Maynooth is one of the oldest clubs in the country and hurling was first played as far back as 1875, nine years before the founding of the GAA in 1884.
Maynooth traditionally wearing green, orange and black, were recorded as playing Straffan on 13 March 1887, a game that may not have been the first between the teams. Maynooth were semi-finalists in the very first championship, and won their first Kildare Championship in 1896.
The team captain that year was Domhnall ua Buachalla, who subsequently took part in the 1916 rising and afterwards was sent to Knitsford Jail and Frangoch Camp. He was elected to the first Dail in 1918 and he was the last Governor-General of Ireland.
The Maynooth club jersey (black with a white sash) originated from a tragic accident in 1889. A young Maynooth player, Thomas Cullen died after an accidental blow to the head playing against Monastrevin. At the time Maynooth had played 70 matches against teams from Dublin, Louth, Meath, and Kildare, and lost only ten of them.
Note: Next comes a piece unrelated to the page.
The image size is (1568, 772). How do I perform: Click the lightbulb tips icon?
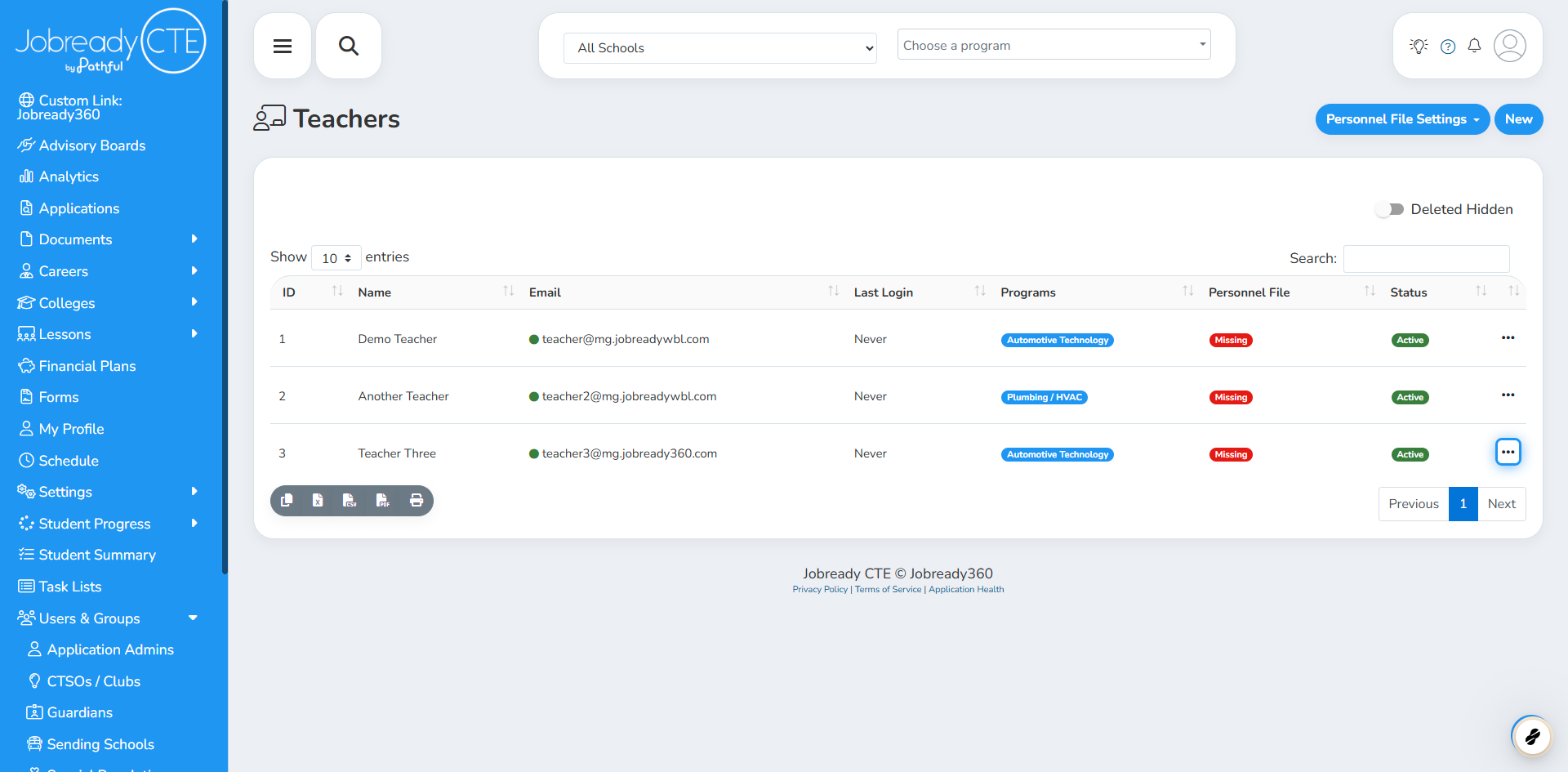(x=1419, y=46)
The motto Crom Abú originated from the war cry of the Fitzgerald family. Croom is a castle in Co. Limerick which formerly belonged to the FitzGeralds. "Abfi" means 'to victory', 'for ever' or literally 'defying' . This is one of the many Irish gathering cries, the use of which was forbidden by repeated Acts of Parliament. The Geraldines of Maynooth retained the motto but were forced by an Act of Parliament to change the motto to "Si Dieu plet Crom Abu". Maynooth GAA have retained the original version which means:- Maynooth to Victory.